Isn't a' exactly to the rq runnable_avg_{sum, period} that you remove in
patch 1? In that case it seems more obvious to repurpose them by
multiplying the the contributions to the rq runnable_avg_sum by
nr_running. AFAICT, that should give you the same metric.
On the other hand, I don't see what this new metric gives us that can't
be inferred from the existing load tracking metrics or through slight
modifications of those. It came up recently in a different thread that
the tracked task load is heavily influenced by other tasks running on
the same cpu if they happen to overlap in time. IIUC, that exactly the
information you are after. I think you could implement the same task
packing behaviour based on an unweighted version of
cfs.runnable_load_avg instead, which should be fairly straightforward to
introduce (I think it will become useful for other purposes as well). I
sort of hinted that in that thread already:
https://lkml.org/lkml/2014/6/4/54
>
> To track CC, we intercept the scheduler in 1) enqueue, 2) dequeue, 3)

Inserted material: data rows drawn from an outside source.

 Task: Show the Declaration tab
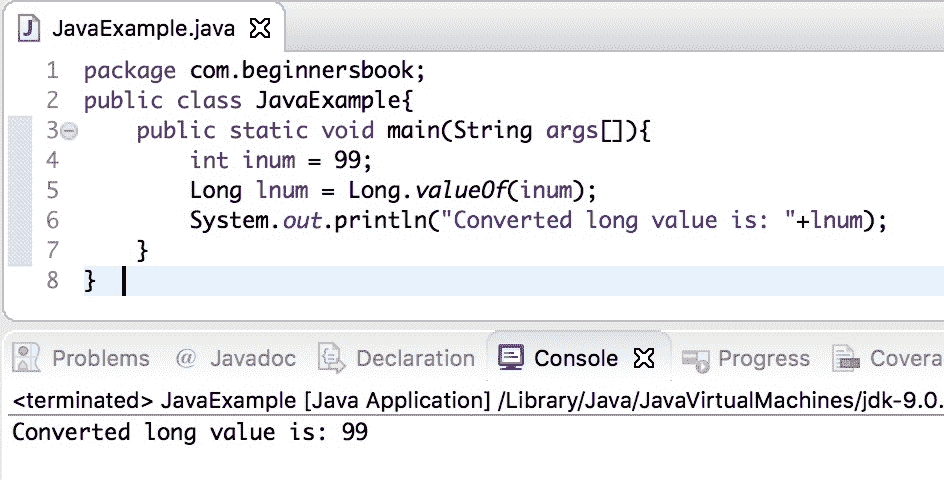point(415,358)
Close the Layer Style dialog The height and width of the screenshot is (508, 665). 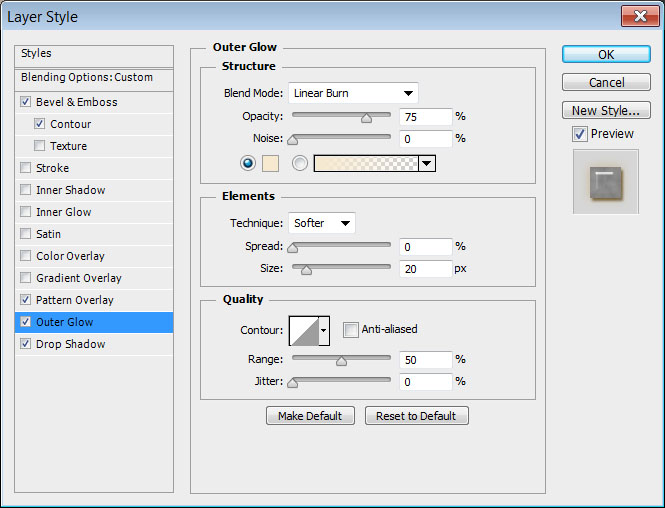coord(637,16)
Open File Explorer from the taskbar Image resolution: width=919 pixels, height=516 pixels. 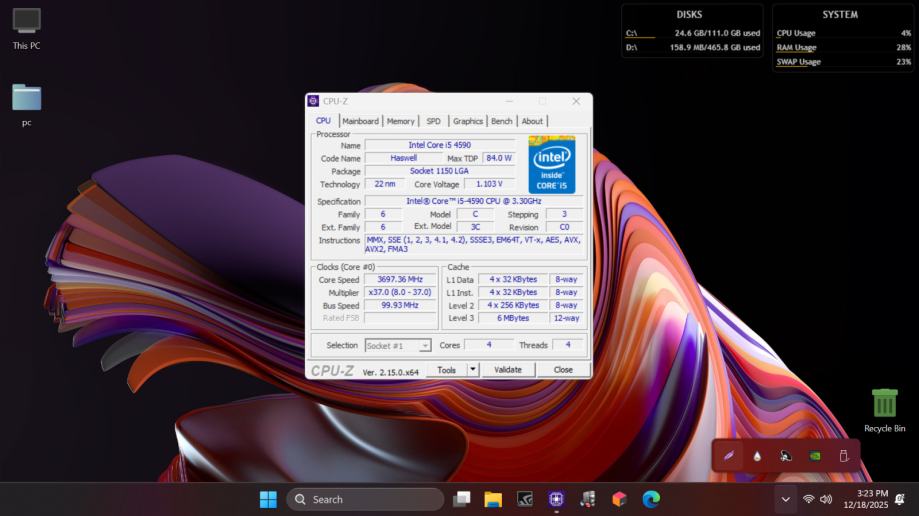pyautogui.click(x=493, y=499)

> scheduler tick, and 4) enter/exit idle.
>
> After CC, in the consolidation part, we do 1) attach the CPU topology to be
> adaptive beyond our experimental platforms, and 2) intercept the current load
> balance for load and load balancing containment.
>
> Currently, CC is per CPU. To consolidate, the formula is based on a heuristic.

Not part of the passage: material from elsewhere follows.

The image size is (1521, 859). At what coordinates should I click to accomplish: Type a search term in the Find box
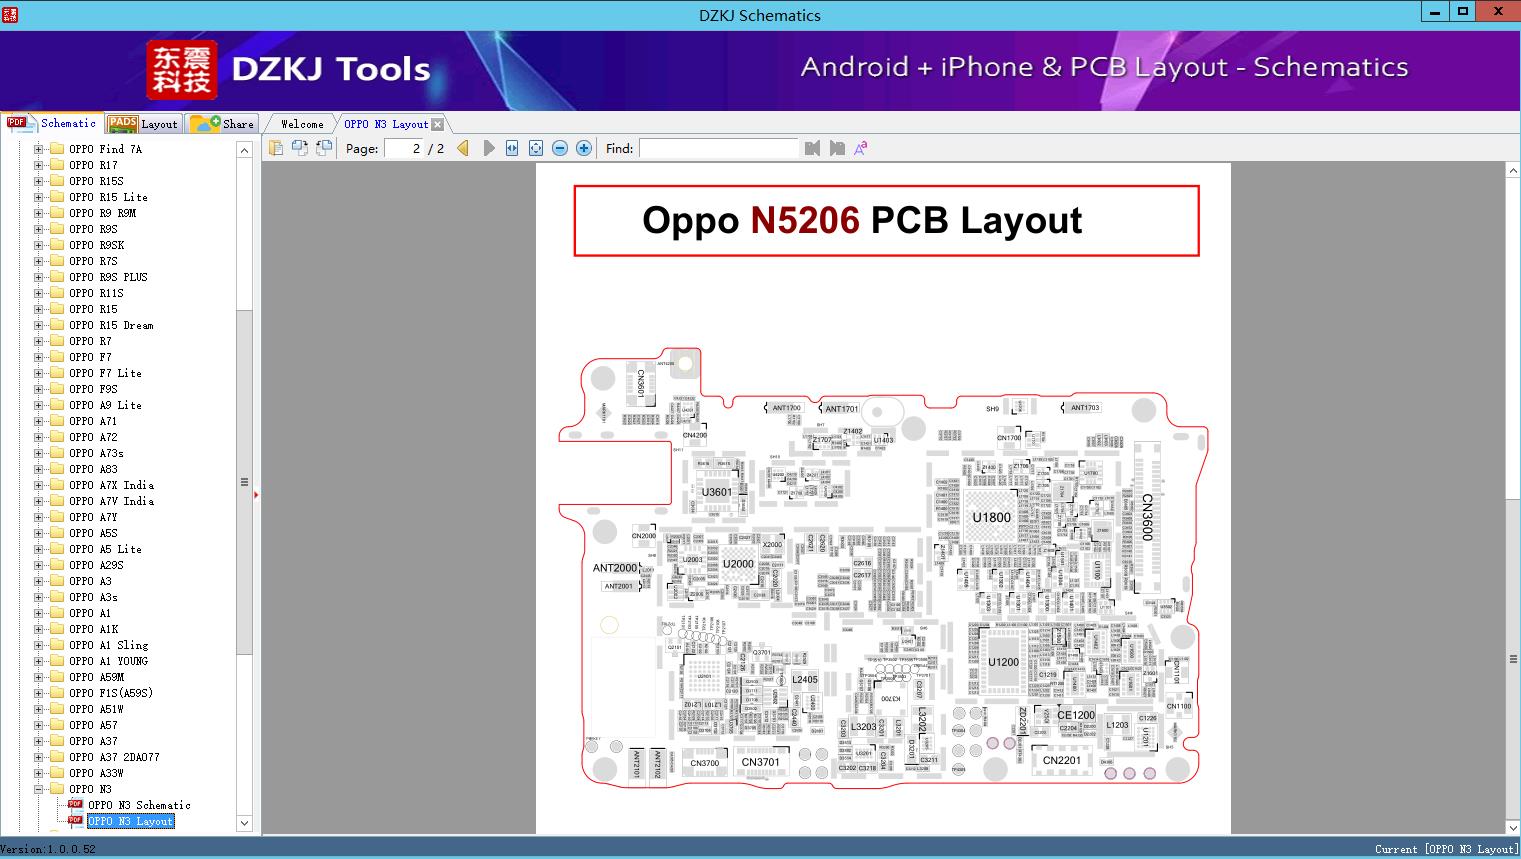[x=718, y=148]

> Suppose we have 2 CPUs, their task concurrency over time is ('-' means no
> task, 'x' having tasks):
>
> 1)
> CPU0: ---xxxx---------- (CC[0])
> CPU1: ---------xxxx---- (CC[1])
>
> 2)
> CPU0: ---xxxx---------- (CC[0])
> CPU1: ---xxxx---------- (CC[1])
>
> If we consolidate CPU0 and CPU1, the consolidated CC will be: CC' = CC[0] +
> CC[1] for case 1 and CC'' = (CC[0] + CC[1]) * 2 for case 2. For the cases in
> between case 1 and 2 in terms of how xxx overlaps, the CC should be between
> CC' and CC''.
The potential worst case consolidated CC sum is:
n * \sum{cpus}^{n} CC[n]
So, the range in which the true consolidated CC lies grows
proportionally to the number of cpus. We can't really say anything about
how things will pan out if we consolidate on fewer cpus. However, if it
turns out to be a bad mix of tasks the task runnable_avg_sum will go up
and if we use cfs.runnable_load_avg as the indication of compute
capacity requirements, we would eventually spread the load again.
Clearly, we don't want an unstable situation, so it might be better to
the consolidation partially and see where things are going.

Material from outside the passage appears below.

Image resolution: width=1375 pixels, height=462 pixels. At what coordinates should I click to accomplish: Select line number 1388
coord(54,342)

> So, we uniformly use this condition for consolidation (suppose
> we consolidate m CPUs to n CPUs, m > n):
>
> (CC[0] + CC[1] + ... + CC[m-2] + CC[m-1]) * (n + log(m-n)) >=<? (1 * n) * n *
> consolidating_coefficient
Do you have a rationale behind this heuristic? It seems to be more and
more pessimistic about how much load we can put on 'n' cpus as 'm'
increases. Basically trying to factor in some of the error that be in
the consolidated CC. Why the '(1 * n) * n...' and not just 'n * n * con...'?
Overall, IIUC, the aim of this patch set seems quite similar to the
previous proposals for task packing.
Morten